Current public interfaces for retrieving cluster configuration are to my knowledge:
- Carrier Publication operations/nmv replies over port 11210
- ns_server buckets/<bucketname> URI and terse equivalent at b/<bucketname>
There is also pool level streaming at other ns_server streaming URIs. It's unclear if this is an intended public interface.
With changes in the compartmentalization of the system, we now need a way to be aware of topology changes independent of buckets. This interface…
- Must be capable of simultaneously handling 30,000 connections or more.
- Must be able to handle an arrival rate of 10,000 clients per second or more, servicing all of these configuration requests in under 100ms.
- Should be available over a service/services the client is going to use anyway. This is why cbmcd was selected in the time of Carrier Publication.
- Must have a method of requesting the configuration in response to request.
- Could have a method of subscribing for topology changes to be sent as they are received.
The "changes in compartmentalization" I speak of is that there are now situations where either FTS searches or N1QL statements to be executed can be in an application entirely independent of a bucket. In order to actually get that request to the right service on the cluster, however, we need a way to know where to locate the services.
As a use case example, in a given user's architecture there can be some application servers that are dedicated to only FTS searches. They expect to be able to use an SDK with only these searches. The current workaround for this today is to require the application to make a connection to a bucket involved in an FTS search.

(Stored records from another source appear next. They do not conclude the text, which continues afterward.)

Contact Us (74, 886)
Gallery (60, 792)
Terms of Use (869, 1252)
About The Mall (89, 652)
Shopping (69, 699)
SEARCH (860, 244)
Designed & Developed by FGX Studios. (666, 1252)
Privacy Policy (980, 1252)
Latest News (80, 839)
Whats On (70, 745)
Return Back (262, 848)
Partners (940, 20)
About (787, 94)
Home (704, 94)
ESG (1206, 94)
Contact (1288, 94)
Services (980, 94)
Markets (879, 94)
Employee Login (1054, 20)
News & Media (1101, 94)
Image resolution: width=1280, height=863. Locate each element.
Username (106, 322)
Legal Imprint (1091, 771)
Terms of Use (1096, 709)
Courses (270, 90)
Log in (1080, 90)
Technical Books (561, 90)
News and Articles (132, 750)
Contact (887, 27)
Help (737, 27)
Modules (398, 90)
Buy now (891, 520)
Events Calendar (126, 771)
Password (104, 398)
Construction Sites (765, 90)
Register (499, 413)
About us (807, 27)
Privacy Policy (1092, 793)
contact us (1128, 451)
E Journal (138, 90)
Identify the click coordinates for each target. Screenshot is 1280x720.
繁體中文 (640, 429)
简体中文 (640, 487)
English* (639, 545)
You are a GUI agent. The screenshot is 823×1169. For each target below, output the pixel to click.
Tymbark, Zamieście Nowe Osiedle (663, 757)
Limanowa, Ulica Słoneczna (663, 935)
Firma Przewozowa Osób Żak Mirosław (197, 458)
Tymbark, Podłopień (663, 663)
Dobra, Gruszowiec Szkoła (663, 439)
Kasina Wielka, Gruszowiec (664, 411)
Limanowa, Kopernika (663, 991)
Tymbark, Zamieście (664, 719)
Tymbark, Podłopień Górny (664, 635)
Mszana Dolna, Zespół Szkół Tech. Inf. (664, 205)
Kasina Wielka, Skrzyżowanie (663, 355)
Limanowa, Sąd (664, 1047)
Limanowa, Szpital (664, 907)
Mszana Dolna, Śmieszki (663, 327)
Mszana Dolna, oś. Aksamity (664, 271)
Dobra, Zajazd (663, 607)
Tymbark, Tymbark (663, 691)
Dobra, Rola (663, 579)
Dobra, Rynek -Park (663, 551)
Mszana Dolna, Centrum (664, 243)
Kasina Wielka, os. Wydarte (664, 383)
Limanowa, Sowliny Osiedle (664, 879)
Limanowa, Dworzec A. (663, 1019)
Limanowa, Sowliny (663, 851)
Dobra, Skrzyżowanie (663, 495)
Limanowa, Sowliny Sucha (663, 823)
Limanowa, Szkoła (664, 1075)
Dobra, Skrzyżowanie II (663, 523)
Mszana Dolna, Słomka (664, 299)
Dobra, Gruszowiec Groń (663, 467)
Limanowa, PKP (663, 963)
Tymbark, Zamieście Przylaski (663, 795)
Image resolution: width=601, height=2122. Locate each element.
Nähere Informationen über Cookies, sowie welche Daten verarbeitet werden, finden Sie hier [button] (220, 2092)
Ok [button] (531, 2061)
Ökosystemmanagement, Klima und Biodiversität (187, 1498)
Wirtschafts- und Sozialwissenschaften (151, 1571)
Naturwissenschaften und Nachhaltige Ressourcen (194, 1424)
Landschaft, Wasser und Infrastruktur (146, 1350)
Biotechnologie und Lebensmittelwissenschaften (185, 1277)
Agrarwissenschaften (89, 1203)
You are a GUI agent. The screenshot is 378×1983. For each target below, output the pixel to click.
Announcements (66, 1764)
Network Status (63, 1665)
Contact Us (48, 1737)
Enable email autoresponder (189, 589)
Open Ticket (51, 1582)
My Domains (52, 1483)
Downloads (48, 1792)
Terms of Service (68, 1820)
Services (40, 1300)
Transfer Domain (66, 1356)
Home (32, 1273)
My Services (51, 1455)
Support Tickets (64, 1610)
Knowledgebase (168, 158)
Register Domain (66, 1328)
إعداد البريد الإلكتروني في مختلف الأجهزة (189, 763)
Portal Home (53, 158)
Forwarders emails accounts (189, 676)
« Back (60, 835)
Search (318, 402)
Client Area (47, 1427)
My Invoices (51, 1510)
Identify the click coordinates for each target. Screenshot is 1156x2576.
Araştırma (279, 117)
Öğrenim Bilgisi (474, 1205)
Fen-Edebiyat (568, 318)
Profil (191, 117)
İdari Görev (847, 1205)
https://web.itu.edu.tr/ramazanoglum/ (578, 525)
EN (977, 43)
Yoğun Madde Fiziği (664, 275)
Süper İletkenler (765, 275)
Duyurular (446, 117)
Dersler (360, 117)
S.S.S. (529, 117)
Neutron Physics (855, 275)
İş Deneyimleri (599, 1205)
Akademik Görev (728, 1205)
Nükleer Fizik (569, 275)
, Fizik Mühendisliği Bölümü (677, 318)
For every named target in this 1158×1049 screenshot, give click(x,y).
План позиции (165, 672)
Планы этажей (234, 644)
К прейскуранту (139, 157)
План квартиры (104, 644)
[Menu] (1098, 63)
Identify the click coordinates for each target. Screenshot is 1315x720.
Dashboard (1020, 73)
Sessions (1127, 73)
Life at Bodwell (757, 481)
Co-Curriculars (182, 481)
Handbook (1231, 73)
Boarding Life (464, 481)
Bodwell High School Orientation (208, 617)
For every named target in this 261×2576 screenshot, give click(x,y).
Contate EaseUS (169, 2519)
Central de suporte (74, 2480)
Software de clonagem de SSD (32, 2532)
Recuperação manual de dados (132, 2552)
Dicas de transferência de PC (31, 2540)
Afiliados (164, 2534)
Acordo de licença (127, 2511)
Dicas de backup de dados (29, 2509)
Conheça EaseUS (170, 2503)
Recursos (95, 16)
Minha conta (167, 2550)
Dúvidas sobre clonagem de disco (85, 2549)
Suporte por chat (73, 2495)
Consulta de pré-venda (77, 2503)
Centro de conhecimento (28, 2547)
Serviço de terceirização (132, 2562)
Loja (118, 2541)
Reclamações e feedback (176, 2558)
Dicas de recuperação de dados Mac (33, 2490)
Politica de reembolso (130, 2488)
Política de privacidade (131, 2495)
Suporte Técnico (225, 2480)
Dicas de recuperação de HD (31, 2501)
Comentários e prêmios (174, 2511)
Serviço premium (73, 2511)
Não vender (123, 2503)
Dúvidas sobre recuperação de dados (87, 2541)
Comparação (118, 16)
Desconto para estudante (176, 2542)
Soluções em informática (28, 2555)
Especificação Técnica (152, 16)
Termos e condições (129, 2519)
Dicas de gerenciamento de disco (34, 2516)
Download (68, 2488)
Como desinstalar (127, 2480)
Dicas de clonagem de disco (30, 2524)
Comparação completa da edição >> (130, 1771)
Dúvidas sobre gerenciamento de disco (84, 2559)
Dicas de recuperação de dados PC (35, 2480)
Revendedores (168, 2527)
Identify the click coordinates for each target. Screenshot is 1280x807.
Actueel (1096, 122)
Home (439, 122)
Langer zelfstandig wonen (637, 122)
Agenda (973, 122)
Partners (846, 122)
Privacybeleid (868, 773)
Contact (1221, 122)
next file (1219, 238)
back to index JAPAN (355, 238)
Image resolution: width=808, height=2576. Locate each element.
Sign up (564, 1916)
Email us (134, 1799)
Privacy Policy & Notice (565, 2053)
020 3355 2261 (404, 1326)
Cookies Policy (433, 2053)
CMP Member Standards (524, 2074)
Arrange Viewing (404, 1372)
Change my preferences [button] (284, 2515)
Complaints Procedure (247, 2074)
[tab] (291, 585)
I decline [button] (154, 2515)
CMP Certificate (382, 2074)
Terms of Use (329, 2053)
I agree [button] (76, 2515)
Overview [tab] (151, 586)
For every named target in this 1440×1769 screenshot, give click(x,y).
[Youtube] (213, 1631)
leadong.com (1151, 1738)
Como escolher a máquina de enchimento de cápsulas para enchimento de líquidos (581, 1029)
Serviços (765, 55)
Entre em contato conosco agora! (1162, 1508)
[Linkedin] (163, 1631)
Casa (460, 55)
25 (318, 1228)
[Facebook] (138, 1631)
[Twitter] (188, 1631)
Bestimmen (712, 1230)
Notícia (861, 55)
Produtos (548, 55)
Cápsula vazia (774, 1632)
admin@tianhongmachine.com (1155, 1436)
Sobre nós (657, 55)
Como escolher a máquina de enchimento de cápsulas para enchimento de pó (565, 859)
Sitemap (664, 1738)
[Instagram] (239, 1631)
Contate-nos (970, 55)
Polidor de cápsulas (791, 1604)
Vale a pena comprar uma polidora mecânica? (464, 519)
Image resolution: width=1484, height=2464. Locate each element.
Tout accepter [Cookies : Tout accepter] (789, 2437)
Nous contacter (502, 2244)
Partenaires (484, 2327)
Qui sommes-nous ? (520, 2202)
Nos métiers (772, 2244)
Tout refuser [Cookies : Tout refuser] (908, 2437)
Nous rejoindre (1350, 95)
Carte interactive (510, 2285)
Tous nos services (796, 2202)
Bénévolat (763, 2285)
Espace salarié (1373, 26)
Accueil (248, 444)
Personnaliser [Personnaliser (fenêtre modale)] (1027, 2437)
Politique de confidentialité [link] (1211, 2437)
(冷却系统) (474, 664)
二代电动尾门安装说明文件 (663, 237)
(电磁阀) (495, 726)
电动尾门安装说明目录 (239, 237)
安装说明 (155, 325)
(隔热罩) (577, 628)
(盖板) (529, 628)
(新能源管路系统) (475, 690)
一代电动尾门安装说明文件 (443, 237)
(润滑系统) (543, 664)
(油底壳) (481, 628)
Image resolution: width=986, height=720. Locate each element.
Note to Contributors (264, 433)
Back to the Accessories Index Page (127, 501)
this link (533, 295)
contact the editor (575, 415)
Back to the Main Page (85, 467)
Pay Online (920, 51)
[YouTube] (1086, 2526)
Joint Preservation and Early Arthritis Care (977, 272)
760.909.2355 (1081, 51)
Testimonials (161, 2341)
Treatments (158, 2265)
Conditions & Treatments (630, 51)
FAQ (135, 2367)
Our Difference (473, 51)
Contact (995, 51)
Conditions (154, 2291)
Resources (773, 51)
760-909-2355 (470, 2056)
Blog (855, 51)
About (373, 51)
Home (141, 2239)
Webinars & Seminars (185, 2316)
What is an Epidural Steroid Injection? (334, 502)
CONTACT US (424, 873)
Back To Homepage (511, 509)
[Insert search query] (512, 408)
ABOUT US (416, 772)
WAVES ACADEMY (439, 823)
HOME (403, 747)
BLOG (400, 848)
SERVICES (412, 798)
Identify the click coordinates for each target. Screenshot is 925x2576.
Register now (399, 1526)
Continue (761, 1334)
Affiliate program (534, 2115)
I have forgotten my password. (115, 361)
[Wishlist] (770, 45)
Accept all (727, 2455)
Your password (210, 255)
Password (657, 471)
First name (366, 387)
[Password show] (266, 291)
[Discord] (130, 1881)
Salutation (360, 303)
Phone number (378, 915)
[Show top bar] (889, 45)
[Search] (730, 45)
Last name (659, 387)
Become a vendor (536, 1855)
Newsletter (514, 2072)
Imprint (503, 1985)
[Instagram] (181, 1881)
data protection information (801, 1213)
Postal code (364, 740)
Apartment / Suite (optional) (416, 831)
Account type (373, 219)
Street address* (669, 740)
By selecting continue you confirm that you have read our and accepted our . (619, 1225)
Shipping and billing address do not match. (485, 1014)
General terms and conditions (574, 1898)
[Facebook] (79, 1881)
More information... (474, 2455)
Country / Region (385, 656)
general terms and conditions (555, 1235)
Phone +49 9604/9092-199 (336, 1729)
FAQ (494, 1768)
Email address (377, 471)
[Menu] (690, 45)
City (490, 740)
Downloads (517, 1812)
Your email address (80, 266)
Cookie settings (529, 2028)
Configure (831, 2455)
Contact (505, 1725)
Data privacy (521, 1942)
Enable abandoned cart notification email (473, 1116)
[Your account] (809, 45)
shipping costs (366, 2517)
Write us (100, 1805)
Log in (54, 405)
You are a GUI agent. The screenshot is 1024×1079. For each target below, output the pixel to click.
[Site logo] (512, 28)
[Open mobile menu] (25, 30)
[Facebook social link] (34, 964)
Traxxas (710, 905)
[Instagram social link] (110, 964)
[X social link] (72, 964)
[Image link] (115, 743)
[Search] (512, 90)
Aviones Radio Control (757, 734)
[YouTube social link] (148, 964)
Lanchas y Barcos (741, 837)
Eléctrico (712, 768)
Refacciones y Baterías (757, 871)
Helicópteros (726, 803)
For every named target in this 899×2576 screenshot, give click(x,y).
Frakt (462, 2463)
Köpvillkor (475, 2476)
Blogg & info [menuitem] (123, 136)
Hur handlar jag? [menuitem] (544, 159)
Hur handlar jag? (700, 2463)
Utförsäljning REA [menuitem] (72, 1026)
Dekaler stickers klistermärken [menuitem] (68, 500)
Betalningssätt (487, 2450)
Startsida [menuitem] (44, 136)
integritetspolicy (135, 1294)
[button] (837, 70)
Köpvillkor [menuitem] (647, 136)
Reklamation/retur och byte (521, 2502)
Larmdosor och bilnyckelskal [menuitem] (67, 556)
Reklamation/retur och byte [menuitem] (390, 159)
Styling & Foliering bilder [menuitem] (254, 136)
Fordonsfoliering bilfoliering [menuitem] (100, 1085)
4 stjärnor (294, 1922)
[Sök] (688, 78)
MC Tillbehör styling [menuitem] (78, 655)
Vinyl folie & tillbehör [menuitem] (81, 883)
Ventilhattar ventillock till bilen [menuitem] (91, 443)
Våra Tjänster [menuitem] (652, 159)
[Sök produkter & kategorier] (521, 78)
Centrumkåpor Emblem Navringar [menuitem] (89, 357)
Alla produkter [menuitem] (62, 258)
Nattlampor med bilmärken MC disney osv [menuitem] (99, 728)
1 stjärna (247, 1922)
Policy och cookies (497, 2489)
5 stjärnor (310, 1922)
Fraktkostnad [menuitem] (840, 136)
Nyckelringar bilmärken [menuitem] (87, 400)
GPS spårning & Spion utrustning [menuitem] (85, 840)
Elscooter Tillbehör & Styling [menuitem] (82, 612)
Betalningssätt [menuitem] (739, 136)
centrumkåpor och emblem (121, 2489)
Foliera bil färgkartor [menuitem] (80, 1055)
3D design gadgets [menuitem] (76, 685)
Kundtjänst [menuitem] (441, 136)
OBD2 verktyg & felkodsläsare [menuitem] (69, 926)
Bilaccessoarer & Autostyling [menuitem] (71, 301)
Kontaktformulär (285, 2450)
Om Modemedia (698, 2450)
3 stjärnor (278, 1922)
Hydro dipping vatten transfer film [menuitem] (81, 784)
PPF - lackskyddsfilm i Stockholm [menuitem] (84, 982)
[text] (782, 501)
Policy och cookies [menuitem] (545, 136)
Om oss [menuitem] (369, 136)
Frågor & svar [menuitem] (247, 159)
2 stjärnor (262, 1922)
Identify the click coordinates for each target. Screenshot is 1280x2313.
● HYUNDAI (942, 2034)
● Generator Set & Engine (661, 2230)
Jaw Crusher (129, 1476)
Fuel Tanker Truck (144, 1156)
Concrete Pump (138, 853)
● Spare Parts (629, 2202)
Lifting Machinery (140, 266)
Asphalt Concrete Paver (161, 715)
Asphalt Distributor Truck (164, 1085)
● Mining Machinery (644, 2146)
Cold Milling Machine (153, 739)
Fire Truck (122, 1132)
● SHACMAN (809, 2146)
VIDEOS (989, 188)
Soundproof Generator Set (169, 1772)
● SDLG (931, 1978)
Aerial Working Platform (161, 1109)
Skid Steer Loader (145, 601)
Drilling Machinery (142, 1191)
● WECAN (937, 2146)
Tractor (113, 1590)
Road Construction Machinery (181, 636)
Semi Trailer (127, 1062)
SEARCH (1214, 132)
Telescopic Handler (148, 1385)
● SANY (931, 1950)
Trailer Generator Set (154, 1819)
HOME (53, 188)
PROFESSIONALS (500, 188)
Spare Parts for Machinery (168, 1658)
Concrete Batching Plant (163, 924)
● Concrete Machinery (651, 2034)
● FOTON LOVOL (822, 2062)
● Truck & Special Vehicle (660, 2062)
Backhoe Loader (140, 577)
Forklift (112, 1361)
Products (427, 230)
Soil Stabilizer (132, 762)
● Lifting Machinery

This is unreasonably expensive in a large deployment since the underlying SDK is maintaining persistent connections to all nodes. If there were a large number of nodes and a large number of clients, this would be expensive and could push us into the limits of memcached's number of ports.
It's also confusing from a user perspective, since they just want to do a search/query and don't understand why they have to connect to a bucket.
This enhancement request also aligns with RBAC which will separate the principal from the resource being accessed.
Possibly Relevant Background
Owing to the scale of clients we need to update and problems with the the second public interface above (covered in MB-8211), contemporary clients use only the Carrier Publication interface. This has virtually eliminated all of the problems we'd had previously and has even stood up well to tests of 5000+ clients connecting and requesting config nearly simultaneously. Users have tested us on this (a core switch failure test at a large deployment) and been happy with the result.
Existing Possiblilties
Current Pools Streaming Interface
The pools level streaming interface works functionally, but is sort of a waste of a connection that isn't going to be used for anything else and has always had the MB-8211 problems. It's also not clear if that's a public interface for such things.
Poll another URI
I checked to see how jdbc-cb did it, thinking that there may be something that the query service exposes and it appears (though I didn't read deeply) that it polls /admin/clusters/default/nodes once a second when it has no configuration:
https://github.com/jdbc-json/jdbc-cb/blob/master/src/main/java/com/couchbase/jdbc/core/ProtocolImpl.java#L970-L988
https://github.com/jdbc-json/jdbc-cb/blob/master/src/main/java/com/couchbase/jdbc/CBDriver.java#L276-L297
The query specification doesn't indicate that it has a way of handing out this information. Maybe the polling on 1s resolution as needed has already been identified as a solution to this?